Sales in the field of Specialty Fine Ingredients for the first quarter of 2016 as reported in US dollars rose 39.3% to reach a record US$ 60.3 million compared with US$ 43.2 million in the parallel quarter, reflecting constant-currency growth in pro-forma terms of 11.0% from the parallel period. Currency effects reduced sales in pro-forma terms by 1.3%.
Sales in the field of Trade and Marketing (not a core activity of Frutarom) for the first quarter of 2016 as reported in US dollars rose 1.0% on a constant currency basis. Without adjusting for currency effects, sales in the first quarter of 2016 declined by 9.0% to US$ 16.9 million compared with US$ 18.6 million in the parallel quarter. Currency effects reduced sales by 10.0%.
Profits and margins
In Q1 2016 Frutarom achieved record results in sales, gross profit, operating profit, EBITDA and net income.
These record results were achieved despite the effects of shifts in the exchange rates of currencies in which the Company operates against the US dollar which had a 4.2% negative impact on the sales and profit reported in USD (in pro-forma terms).
Profits for the core businesses, comprising the Flavors activity and the Specialty Fine Ingredients activity, reached record levels and, adjusted for the non-recurring expenses, gross profit for the core businesses in the first quarter rose 37.1% and reached US$ 96.8 million (gross margin of 40.2%), operating profit rose 29.6% and reached US$ 36.7 million (operating margin of 15.2%) and EBITDA rose 29.1% and reached US$ 46.0 million (EBITDA margin of 19.1%).
Non-recurring expenses were recorded this quarter concerning the actions being taken by Frutarom towards optimizing its resources, amalgamating plants, and towards attaining maximal operational efficiency. These non-recurring expenses reduced reported gross profit for the quarter by US$ 1.5 million, operating profit by US$ 7 million and net income by US$ 4.9 million. Most of the non-recurring expenses concern the reorganization being carried out by the Company on its savory activity in Germany and center around closing Frutarom's main production plant at Stuttgart during 2016, including provisions for severance pay, along with steps to combine the R&D and sales and marketing platforms for the savory activity in Europe and with regards to the acquisitions performed during the quarter.
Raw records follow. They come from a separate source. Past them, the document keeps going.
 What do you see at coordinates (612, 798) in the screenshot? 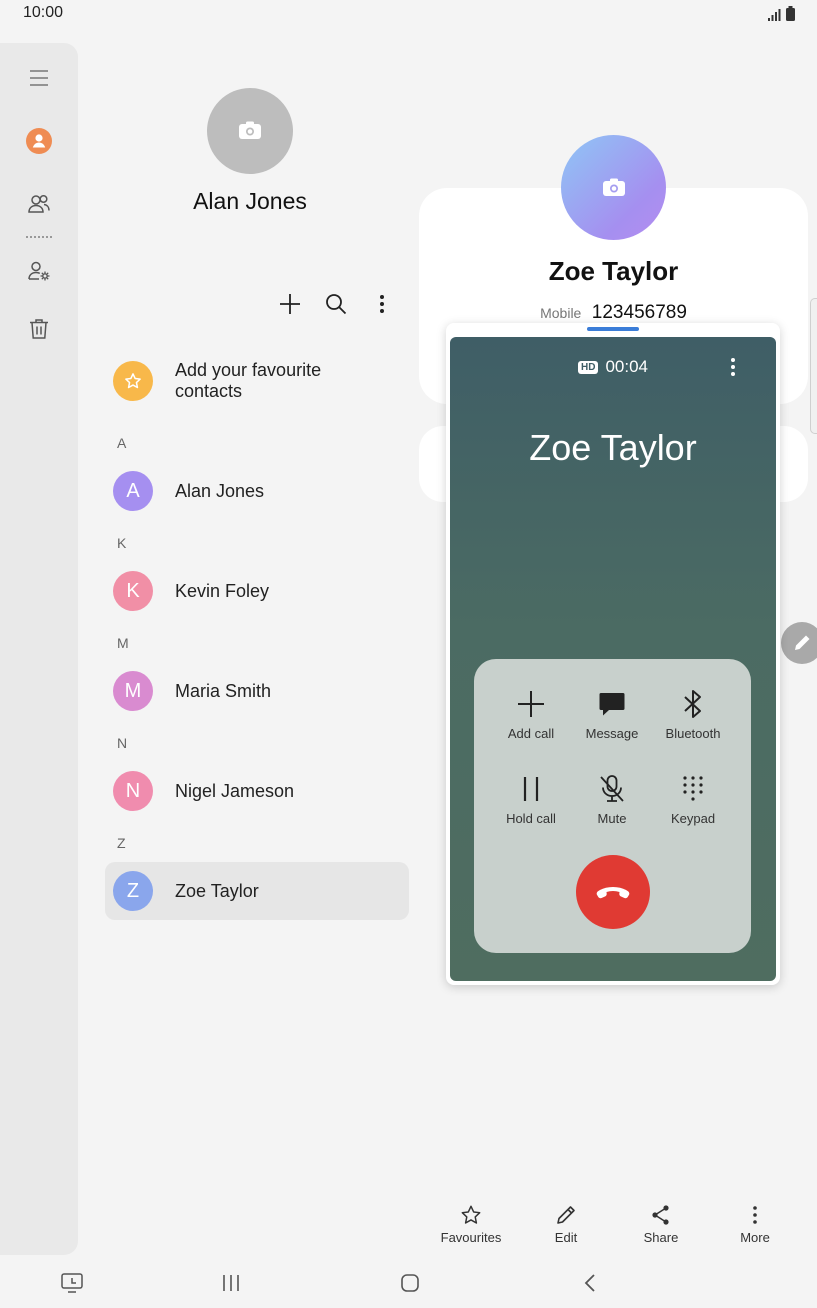
I see `mute-button: Mute` at bounding box center [612, 798].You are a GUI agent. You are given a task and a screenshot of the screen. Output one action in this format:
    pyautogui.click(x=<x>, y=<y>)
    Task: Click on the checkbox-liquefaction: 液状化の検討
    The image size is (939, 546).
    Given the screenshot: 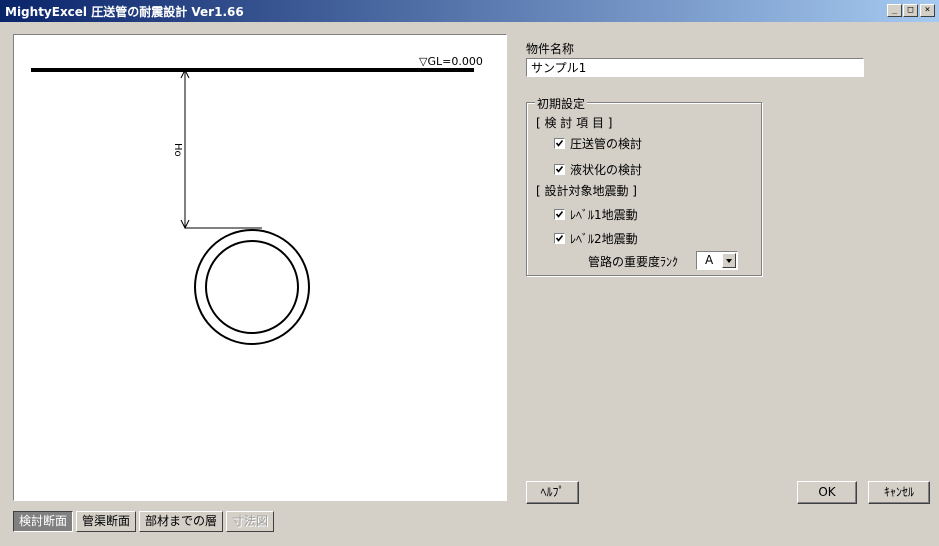 What is the action you would take?
    pyautogui.click(x=598, y=170)
    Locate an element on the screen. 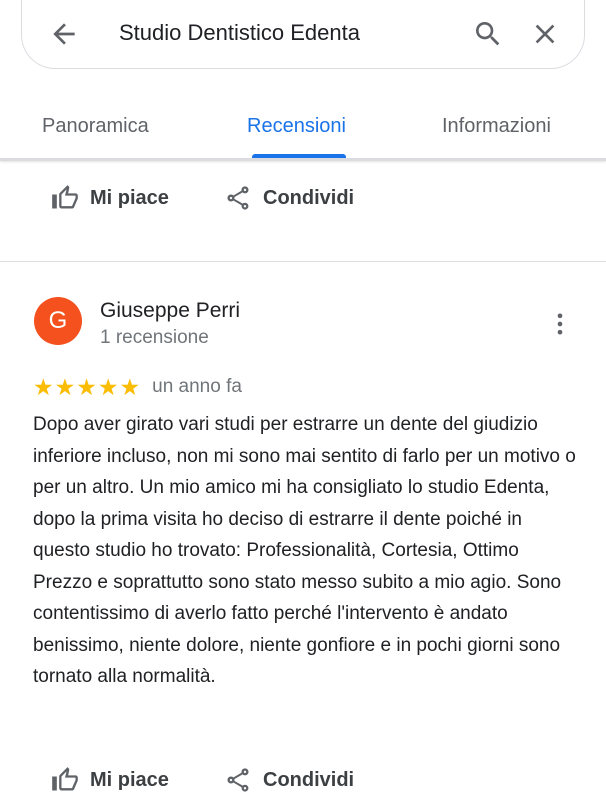 Image resolution: width=606 pixels, height=805 pixels. review-actions: Mi piace Condividi is located at coordinates (303, 780).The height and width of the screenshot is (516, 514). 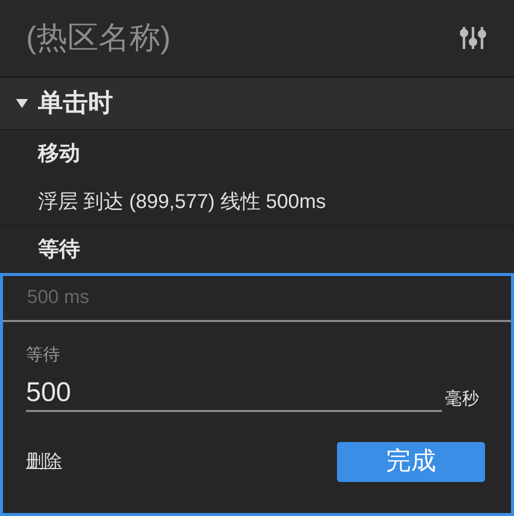 I want to click on delete-link: 删除, so click(x=44, y=462).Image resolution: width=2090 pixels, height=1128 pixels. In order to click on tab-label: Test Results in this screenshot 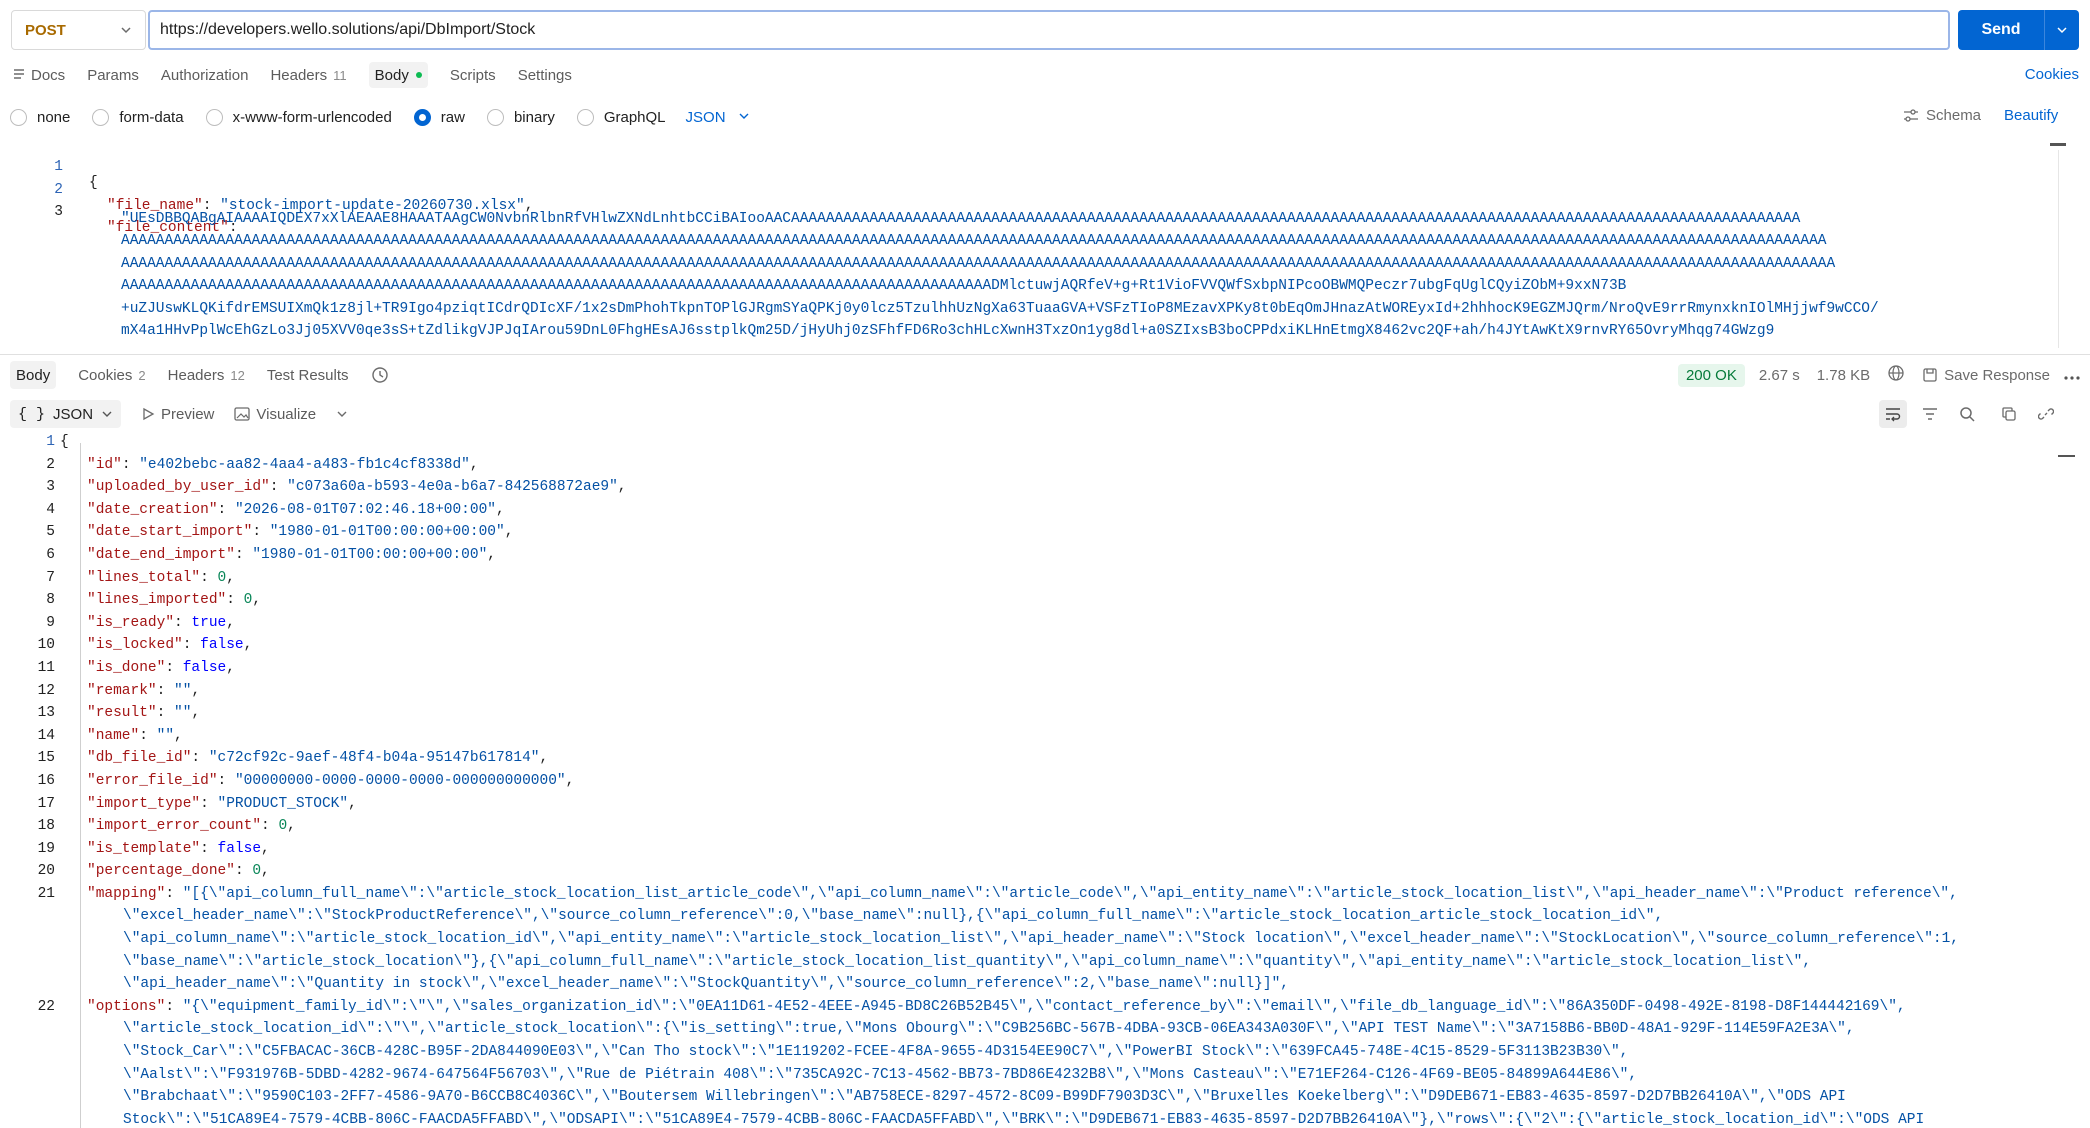, I will do `click(308, 375)`.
The reorganization of savory activity is expected to bring savings on an annual basis of over US$12 million, most of which will realized towards the end of 2016 and part of it in the first quarter of 2017.
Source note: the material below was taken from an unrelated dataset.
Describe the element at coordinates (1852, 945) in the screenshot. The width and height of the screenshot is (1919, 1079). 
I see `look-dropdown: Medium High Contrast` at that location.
The acquisitions that were made contributed to growth in sales and profit, but the quarterly results do not yet reflect the profitability expected following their merger and the efficiency measures being taken by Frutarom. Most of the expected savings from completing the merger of activities and from realizing savings resulting from the consolidation of production sites and of the R&D, sales and marketing, supply chain, operations and procurement platforms of the acquired companies, which are estimated at a total of US$ 20-22 million on an annual basis, will be reflected in Frutarom’s results during 2016 and at the beginning of 2017.
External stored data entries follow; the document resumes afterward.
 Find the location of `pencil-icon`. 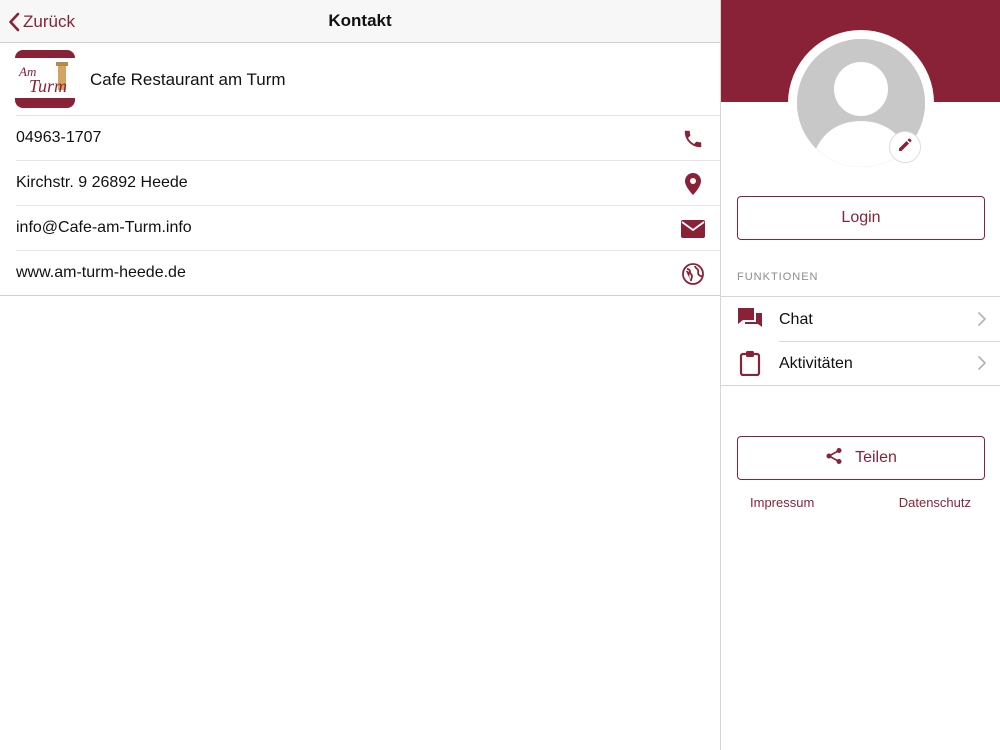

pencil-icon is located at coordinates (905, 148).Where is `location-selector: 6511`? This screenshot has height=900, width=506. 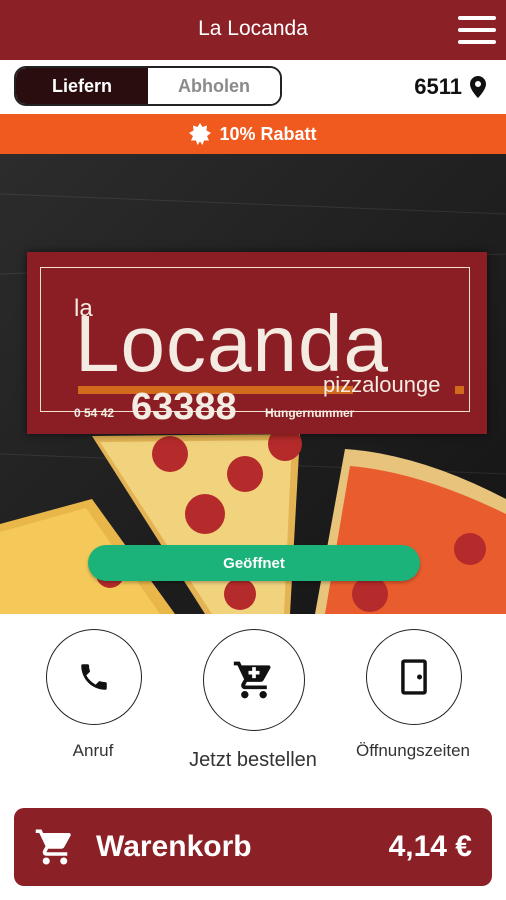
location-selector: 6511 is located at coordinates (450, 87).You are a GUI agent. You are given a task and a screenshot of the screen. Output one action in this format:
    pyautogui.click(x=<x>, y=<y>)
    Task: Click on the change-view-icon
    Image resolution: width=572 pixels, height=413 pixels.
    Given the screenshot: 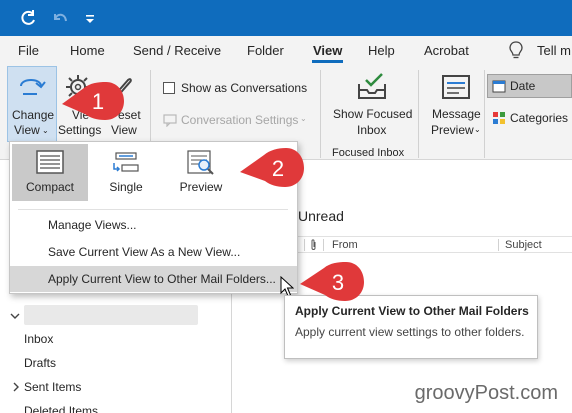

In addition, proceeding according to plan is the building up and strengthening of the global platform for purchasing raw materials serving Frutarom in the manufacture of its products such that it can exploit its purchasing power which has grown significantly in recent years while switching to direct purchasing from producers in source countries, particularly natural raw materials (which constitute over 70% of the raw materials used by Frutarom). The global purchasing platform will contribute as well the further improvement in purchasing costs and gross margin.
Net income
Net income for the first quarter of 2016 (adjusted for non-recurring expenses) grew by 22.1% and reached US$ 26.4 million. Reported net income reached US$ 21.5 million compared with US$ 21.4 million in the first quarter of 2015.